The farm uses intensive rotational grazing. The property is 65 acres and the rotation for grazing is 65 days long. Each day, the cows have access to 1 acre of pasture. That means every day, Paul bikes to the farm (20km one way) to move the cows. Here, he’s setting up a new electrified wire in preparation for moving the cows to their new pasture. The 65 day rotation allows the grazed pastures to recuperate and regenerate a good volume of high energy grass. It’s a fine balance between having the right amount of grass to feed them and ensuring that the grass is at an optimal stage for energy content.
Now that the cows have been moved, they’re able to enjoy nice lush grass for the next day. What a delicious feast!
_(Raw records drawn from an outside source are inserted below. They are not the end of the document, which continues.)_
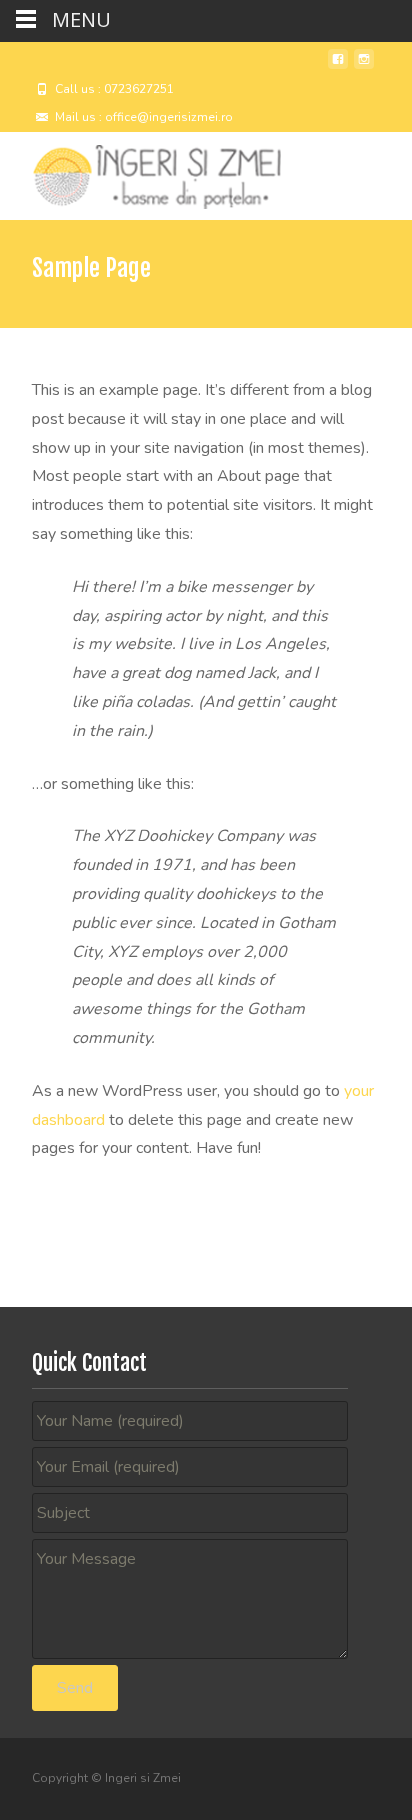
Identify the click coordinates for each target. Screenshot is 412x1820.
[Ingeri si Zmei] (140, 172)
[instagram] (364, 67)
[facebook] (338, 67)
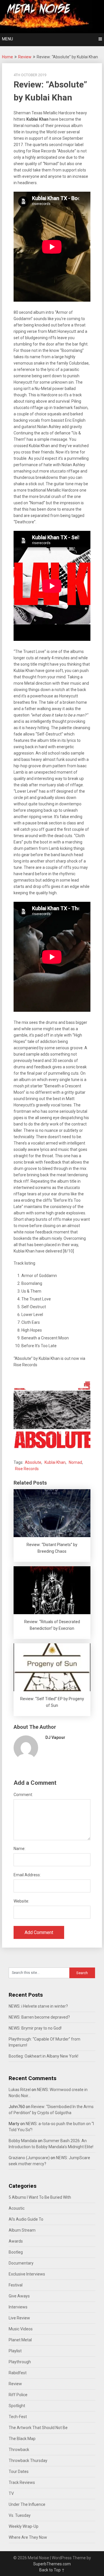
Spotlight (17, 2405)
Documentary (21, 2263)
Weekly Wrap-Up (23, 2526)
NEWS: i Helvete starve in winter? (38, 2006)
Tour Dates (19, 2471)
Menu (7, 39)
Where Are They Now (28, 2537)
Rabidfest (18, 2372)
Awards (16, 2241)
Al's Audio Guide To (26, 2219)
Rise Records (27, 1468)
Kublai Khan (55, 1462)
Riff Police (18, 2394)
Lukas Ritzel (20, 2089)
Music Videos (21, 2329)
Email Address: (27, 1875)
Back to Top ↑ (52, 2570)
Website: (21, 1901)
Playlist (15, 2351)
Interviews (18, 2307)
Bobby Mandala (23, 2140)
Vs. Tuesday (20, 2515)
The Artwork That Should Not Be (38, 2427)
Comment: (23, 1794)
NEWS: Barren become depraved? (39, 2017)
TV (11, 2493)
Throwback (19, 2449)
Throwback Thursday (28, 2460)
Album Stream (22, 2230)
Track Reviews (22, 2482)
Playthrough (20, 2362)
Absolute (33, 1462)
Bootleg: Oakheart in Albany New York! (43, 2056)
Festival (16, 2285)
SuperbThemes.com (52, 2564)
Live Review (19, 2318)
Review (24, 57)
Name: (19, 1848)
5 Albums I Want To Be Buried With (40, 2197)
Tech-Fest (18, 2416)
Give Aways (19, 2296)
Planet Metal (20, 2340)
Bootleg (16, 2252)
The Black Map (22, 2438)
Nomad (75, 1462)
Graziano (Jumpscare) (29, 2157)
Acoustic (17, 2208)
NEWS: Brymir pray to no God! (35, 2028)
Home (7, 57)
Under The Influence (27, 2504)
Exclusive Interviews (27, 2274)
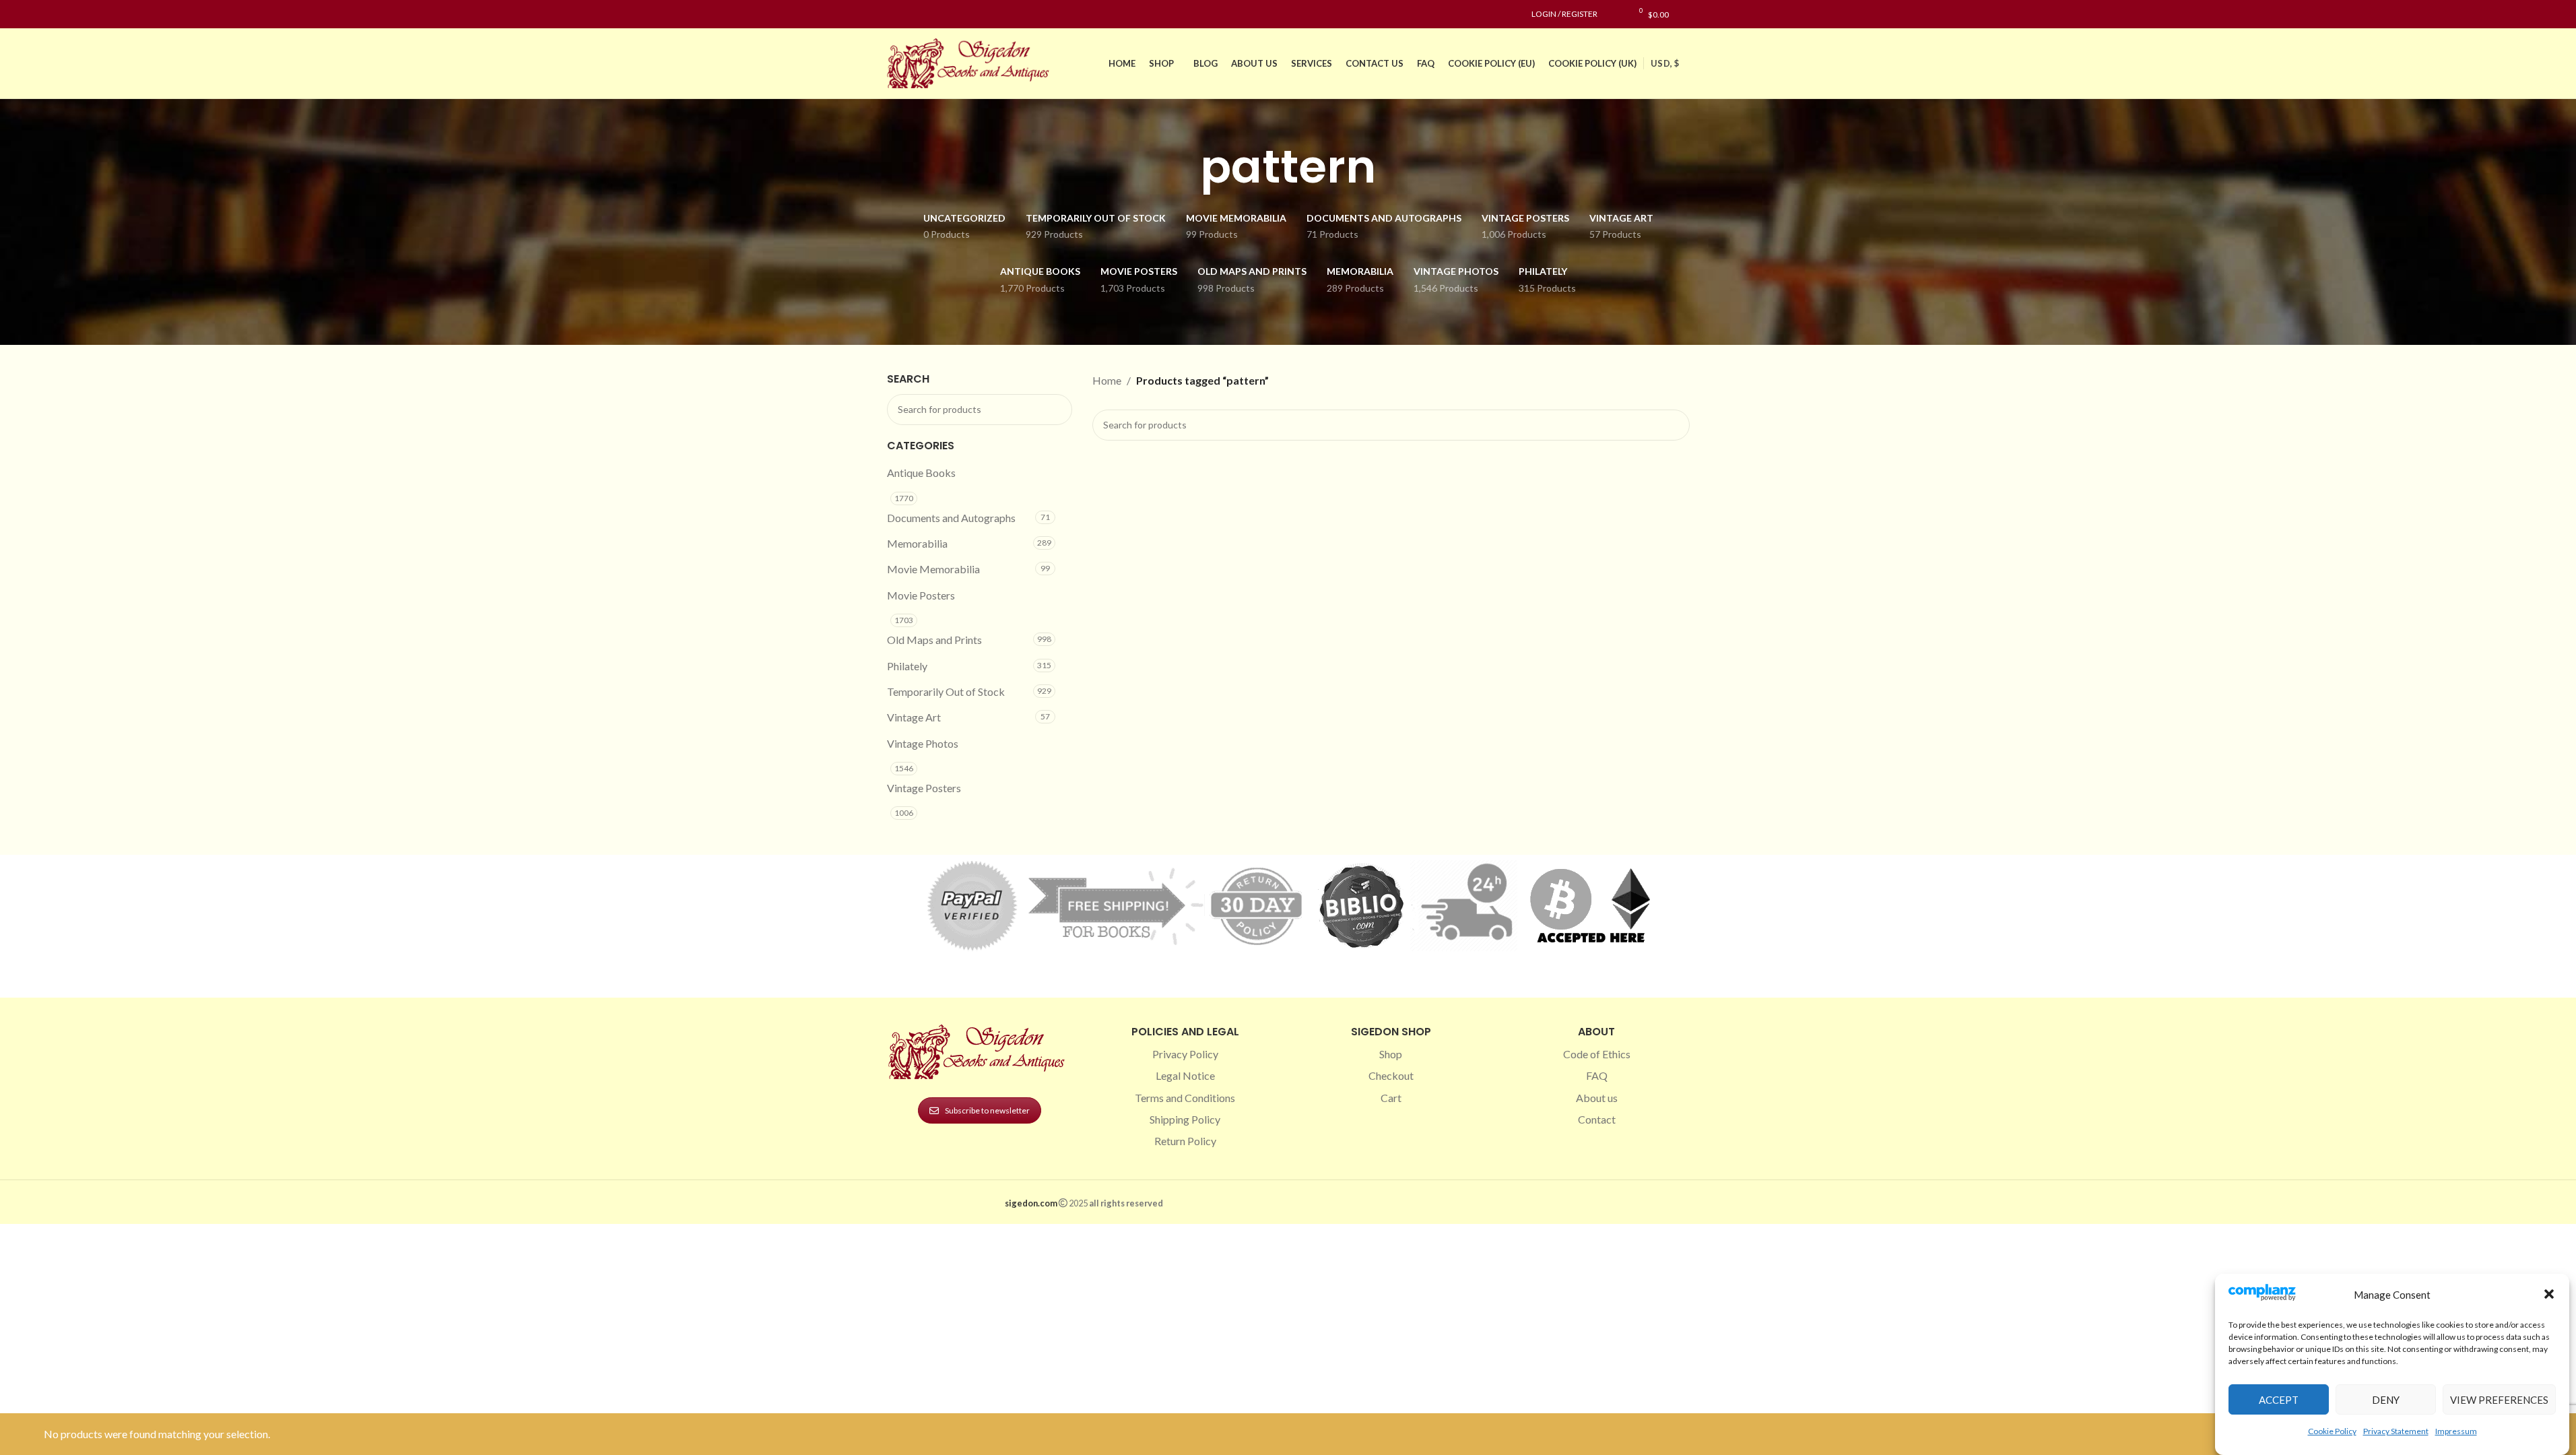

The typical day of a cow is about 8 hours of resting, 8 hours of eating grass, and 8 hours of chewing cud (regurgitated grass that they ate earlier). Not bad!

Because the cows just graze all day in the open and because they are exposed to grass of many varieties, Paul hasn’t had many issues with illness, save for one unfortunate case earlier this year (out of his 3 years) of a cow diagnosed with meningitis. He advocates the method that he uses to raise cows because it’s the least stressful for everyone involved. A quick visit to his land will help anyone confirm that his operation is completely grass-fed from start to finish. He purchases his cows when they’re about 1 year old (they’re directed by Paul – the customer – to only be fed grass from birth) and Paul raises them for the next 8 months until they go to the abattoir. Apparently, 24 months is the ideal age based on flavour for when cows are transformed into beef but with the Canadian climate, 18 months is pretty standard; after all, trying to fatten them up over a cold winter just doesn’t make economic sense.

It’s very impressive seeing the Grazing Days operation and I enjoyed seeing the cows (that I’ll be eating meat from very shortly…). One of the neatest things was hearing the herd of cows run around. There’s something incredibly powerful and humbling about that.